Bochum. Bei Gregor&Strozik entstehen Ideen und Formgebung für internationale Konzerne ebenso wie für mittelständische Unternehmen. Der freie Geist ist in einer Designagentur wichtig, der spitze Bleistift aber ebenso.

Manchmal schickt der Chef seine Leute in den Stadtpark. Nicht zur Pause. Sondern „damit sie den Kopf frei kriegen“, wie Thorsten Strozik sagt, und um das tun, was Designer manchmal offenbar tun müssen: „rumspinnen“ (O-Ton), um eine erste Idee zu entwickeln. Immer nur am Schreibtisch zu sitzen, im Internet zu surfen oder über Entwürfen zu hocken, fördert nicht unbedingt den Kreativprozess. Und genau auf den kommt es an bei Gregor&Strozik; einer Marken- und Designagentur. Vor 15 Jahren gegründet, betreut sie nationale und internationale Kunden wie die Aral AG, Toyota Financial Services und Karstadt LeBuffet, aber auch lokale Unternehmen und Marken wie den Frische-Großhandel Niggemann oder die Privatbrauerei Moritz Fiege.

Der Chef sitzt entspannt an der langen Seite eines Konferenztisches in der zweiten Etage des ehemaligen Zollamts am Bergbaumuseum und verkörpert in allem – mit Kleidung, Worten und Habitus – was auch der Raum, das Büro, ja das ganze Gebäude offenbar ausdrücken sollen: Schnörkellosigkeit, Wertigkeit, Sachlichkeit und zugleich Vertrauen und Annehmlichkeit. „Jede Agentur versucht etwas besonderes zu repräsentieren“, erklärt Strozik. „Wenn man selber keine Ästethik für sich gefunden hat, wird ein Kunde schwerlich das Vertrauen gewinnen, dass man das für ihn tun kann.“

Ästhetik und Atmosphäre

Ästhektik und Atmosphäre sind aber auch für die tägliche Arbeit relevant.
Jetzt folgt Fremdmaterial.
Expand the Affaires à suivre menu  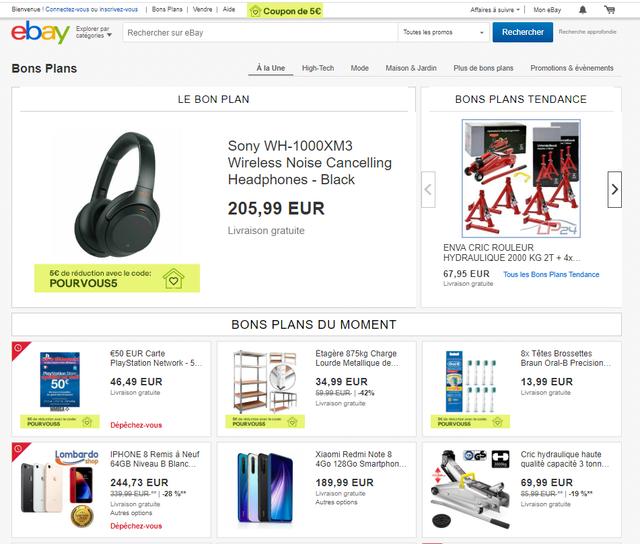495,10

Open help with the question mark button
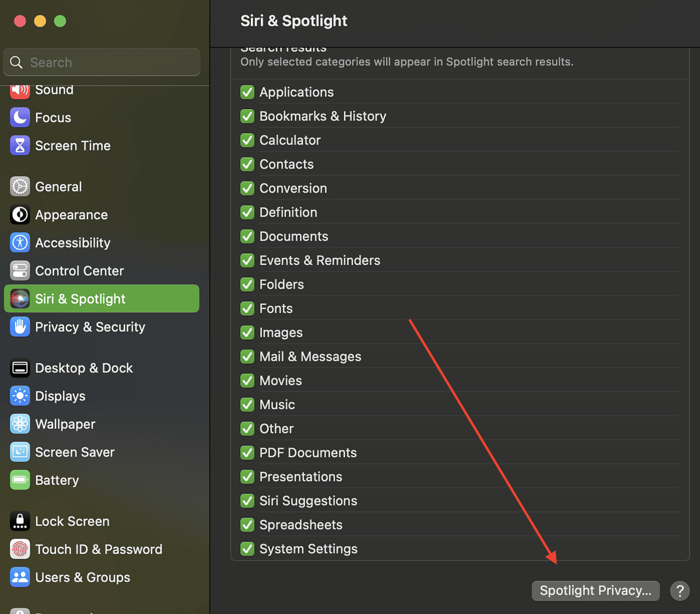coord(680,590)
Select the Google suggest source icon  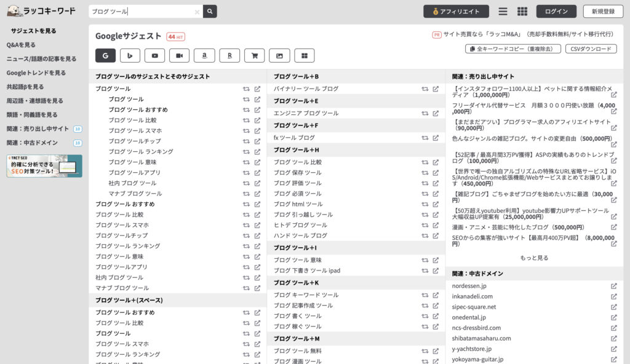click(105, 55)
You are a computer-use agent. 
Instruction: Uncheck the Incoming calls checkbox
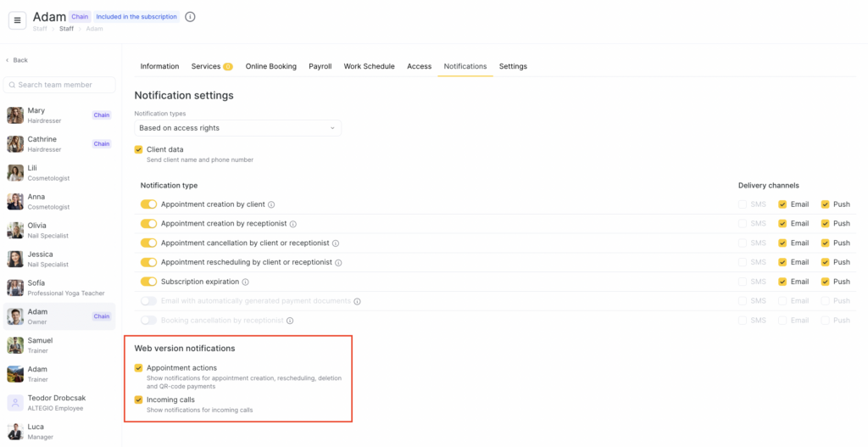(139, 400)

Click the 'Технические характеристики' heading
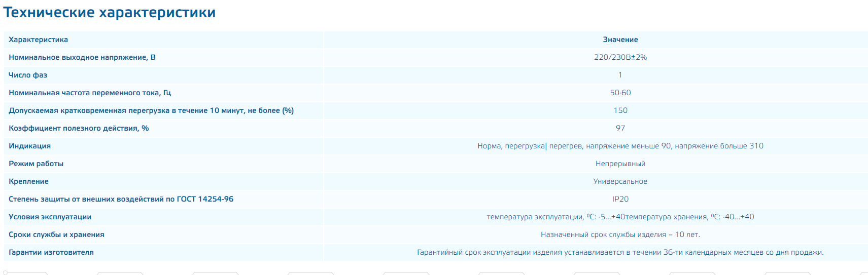tap(110, 13)
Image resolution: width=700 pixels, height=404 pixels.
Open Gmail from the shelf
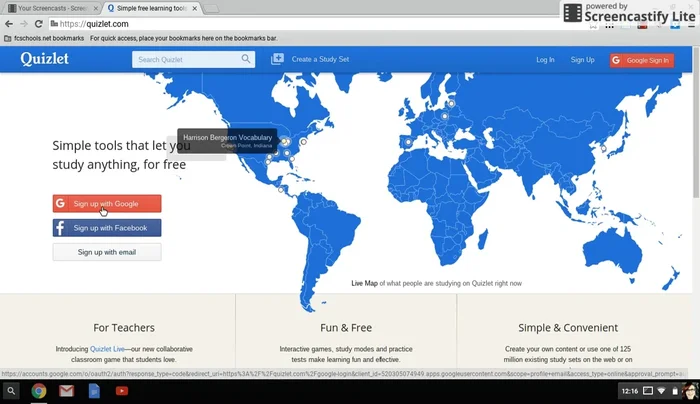tap(66, 391)
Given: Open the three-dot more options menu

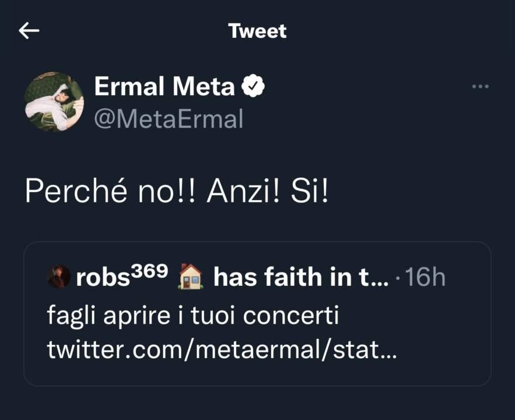Looking at the screenshot, I should click(x=480, y=87).
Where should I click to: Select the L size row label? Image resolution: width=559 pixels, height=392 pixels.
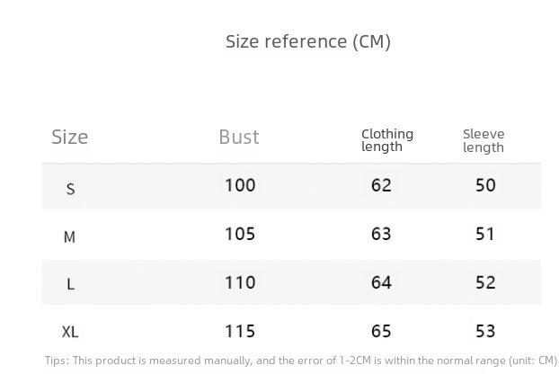coord(70,284)
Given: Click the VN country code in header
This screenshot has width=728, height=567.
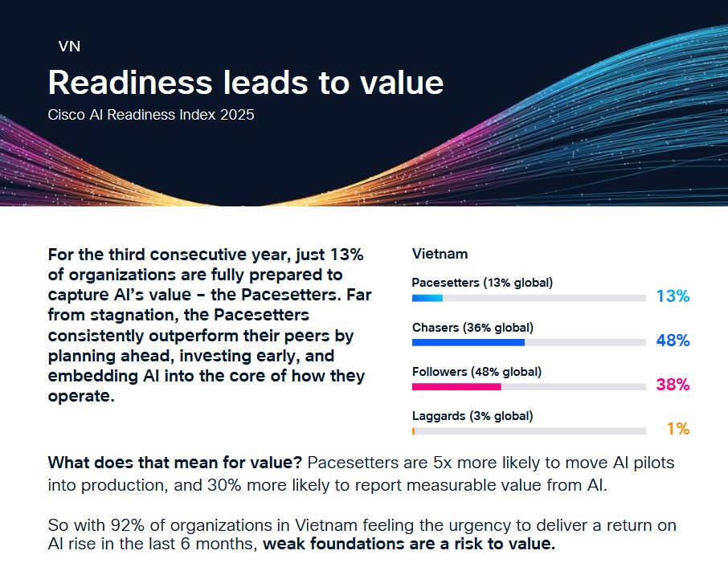Looking at the screenshot, I should (x=69, y=47).
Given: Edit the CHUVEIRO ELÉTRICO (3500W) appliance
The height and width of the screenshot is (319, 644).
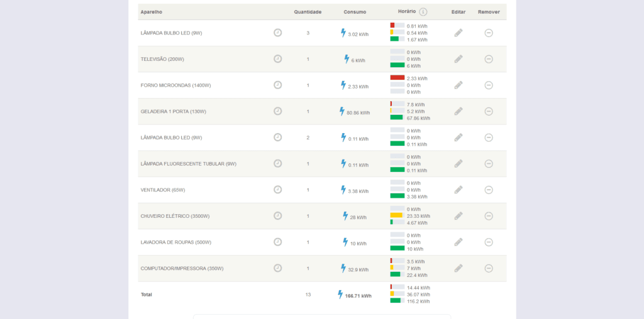Looking at the screenshot, I should [x=458, y=216].
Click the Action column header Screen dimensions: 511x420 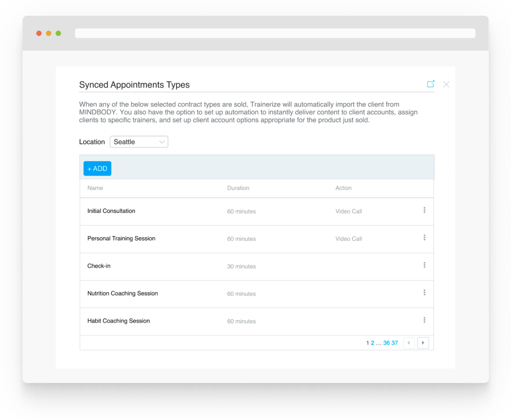coord(343,188)
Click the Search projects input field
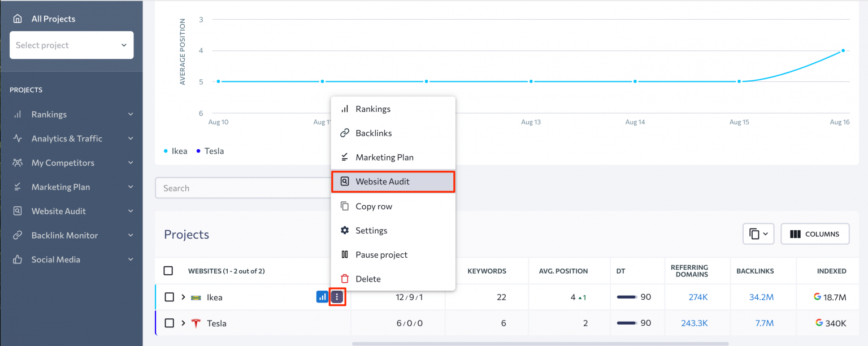Viewport: 868px width, 346px height. coord(243,188)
Lange Konferenztische, große Bildschirme an der Wand, mit schwarzen Tafeln verkleidete Wände zum Bekritzeln, Obst und Getränke für die Mitarbeiter. Ein Wohlfühlort ist dieses Gebäude, das die vier ansässigen Büros gekauft und im einheitlichen Look saniert haben. Was nicht heißt, dass vor lauter Latte-Macchiato-Trinken am Ende nichts Zählbares herauskommt.

Im Gegenteil. Kreatives könne zwar nicht einfach von morgens bis abends ausgespuckt werden. Daher ist Designarbeit keine wie viele andere. Aber es gibt Prozesse, die abgearbeitet und Pläne, die eingehalten werden müssen. Auch wird die Arbeit der Kreativköpfe in Halbstunden-Takten erfasst, damit sie Projekten zugeordnet und für die Wirtschaftlichkeitsrechnung zugrunde gelegt werden kann. Denn am Ende muss nicht nur ein gutes Konzept für den Kunden vorliegen, sondern sich die Arbeit mit Ideen und Formgebung auch rechnen. Ein Spagat zwischen Vision und Realität. Der freie Geist ist wichtig, der spitze Bleistift ebenso. „Wir müssen wie jedes andere Unternehmen wirtschaftlich denken; nur unser Produkt sind Ideen und Formgebung“, sagt Strozik.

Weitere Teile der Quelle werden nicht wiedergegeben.